Much has been written about the Arab Spring of 2011 and rightly so: no other event in world politics had such wide-ranging effects both in the region and far beyond.
The process that began in the waning days of 2010 has toppled regimes in four countries (Tunisia, Egypt, Libya and Yemen), reinvigorated political Islam, intensified competition among regional powers both in terms of geopolitical ambitions and the Sunni-Shiite confrontation, and led to a reevaluation of NATO’s role in the world. Finally, it has again raised questions about democratization as a means of resolving problems and the meaning of democracy in the modern world.
The countries at the center of the storm are not the poorest or least developed, with the exception of Yemen. So, these upheavals cannot be reduced to strictly economic factors. The authoritarian regimes in the Middle East, which have remained virtually unchanged since the middle of the 20th century, were long considered the only model of governance suitable for the region. However, the changes in the last few decades have made them look increasingly anachronistic, all the more so since the revolution in the media has made international experiences available to the Arab masses , not the overwhelming majority, but a broad enough swathe of society to provoke change.
Legitimacy is the key issue.
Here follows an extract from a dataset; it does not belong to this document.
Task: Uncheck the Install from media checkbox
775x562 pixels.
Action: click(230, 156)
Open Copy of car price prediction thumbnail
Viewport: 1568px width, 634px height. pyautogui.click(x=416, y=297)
It is no accident that the conservative Gulf monarchies, where power is inherited, were shaken but unhurt by the Arab Spring, whereas autocratic republics with formally elected presidents who sought to transfer power to an heir crumbled under popular discontent.
Islamic political parties have clearly come out on top in countries that have already held elections (Tunisia and Egypt), and Islamists are becoming more active in countries that have yet to hold democratic elections (Libya, Yemen and Syria). This is no surprise; decades of one-man or at least one-party rule have left no other foundation for building a new political system.
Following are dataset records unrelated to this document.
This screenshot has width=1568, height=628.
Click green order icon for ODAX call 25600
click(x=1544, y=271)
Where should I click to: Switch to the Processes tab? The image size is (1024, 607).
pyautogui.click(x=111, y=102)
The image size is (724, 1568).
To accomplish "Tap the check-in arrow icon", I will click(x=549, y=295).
Democracy can develop further in the Middle East if secular parties are established in addition to Islamic ones and if the forces of political Islam are interested in building modern institutions. Otherwise, the democratic spring will serve only to legitimize a new anti-democratic model, this time Islamic in nature.
Two oil monarchies, Saudi Arabia and Qatar, are at the forefront of the struggle for regional leadership. Their efforts have turned the Arab League, long derided as a club of dictators, into an instrument of regime change (the only exception being Bahrain, where Saudi interference helped suppress the Shiite protest movement) and a pretext for intervention (NATO’s operation in Libya largely succeeded due to Arab support).
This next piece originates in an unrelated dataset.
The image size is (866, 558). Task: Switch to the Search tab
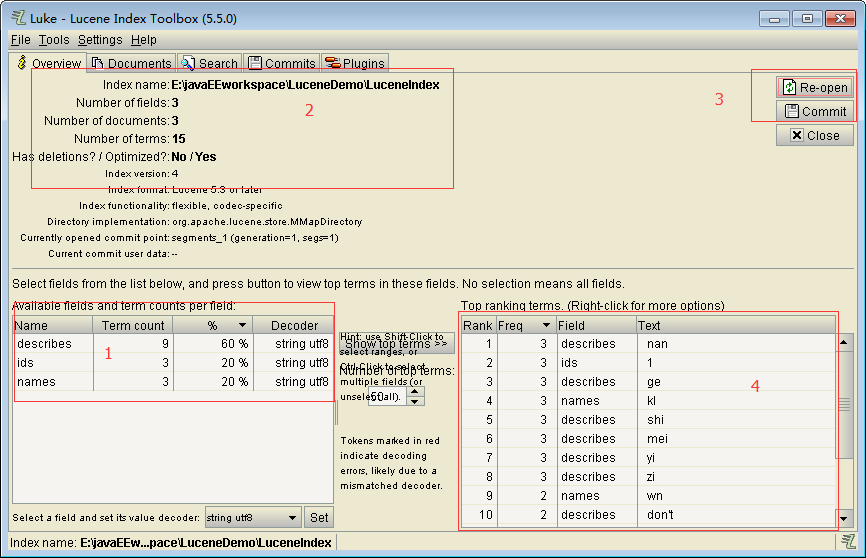[x=209, y=63]
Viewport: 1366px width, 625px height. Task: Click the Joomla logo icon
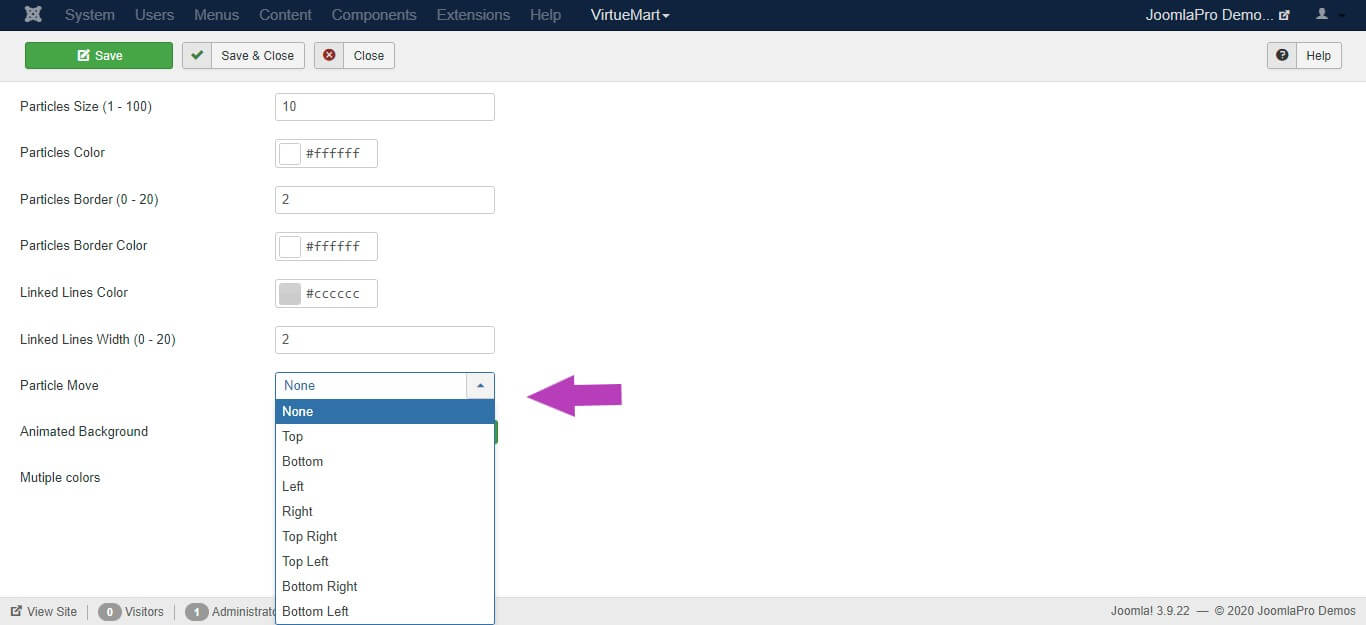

The confluence of three processes, great power rivalry in the region (Riyadh - Tehran), Sunni-Shiite confrontation, and increasing international concern over the Iranian nuclear program, is changing the regional context. The risk of military action will increase next year. With the growing alignment of interests among such diverse countries as Saudi Arabia and Israel and the upcoming presidential election in the United States, the prospect of military conflict is rising. The Iranian-Shiite element is moving to the fore in the struggle over Syria. Arab pressure on the Alawite regime increasingly resembles a proxy war against an Iranian ally.
NATO’s intervention in Libya showed that the alliance’s military capability is limited and that the organization itself has become much less of a monolith. In fact, the bombing of Libya was less a NATO operation than an example of individual countries pursuing their own interests. France and Britain gained from their leading role in this campaign, while the United States used Libya to test a model in which leadership is relegated to the Europeans when a conflict is primarily their concern.
This year has yielded contradictory results for the fate of democracy. The invasion of Libya was legally presented as enforcing a no-fly zone, though in reality its direct aim was regime change. The bombing in support of Libya’s “democratic forces,” that is, one side in the civil war, about which nothing was known at the time, went far beyond the bounds of decency, regardless of what you think about the Gaddafi regime. The 20-year transformation of democracy and humanitarian protection from a noble idea to a cynical instrument reached its apogee in Libya and largely discredited these concepts.
Even so, democracy, or rather the desire for the transition of power and the refusal to accept permanent regimes, has taken root and spread all over the world. The public in Egypt and Libya rejected attempts of their leaders to transfer power to heirs. Essentially the same thing happened in other places, such as Transnistria, where people refused to vote for their long-standing ruler or Moscow’s choic, and instead backed an independent candidate. The same phenomenon was seen in Russia, where Vladimir Putin’s unilateral decision to return to the presidency turned the political atmosphere against the government.
Attempts to impose democracy produce the opposite effect but it is impossible to suppress people’s natural desire to express their political views. This is the result not only of 2011 but of the 20 years since the end of the Cold War and the collapse of the Soviet Union.
Fyodor Lukyanov is Editor-in-Chief of the Russia in Global Affairs journal – the most authoritative source of expertise on Russian foreign policy and global developments. He is also a frequent commentator on international affairs and contributes to various media in the United States, Europe and China, including academic journals Social Research, Europe-Asia Studies, Columbia Journal of International Affairs.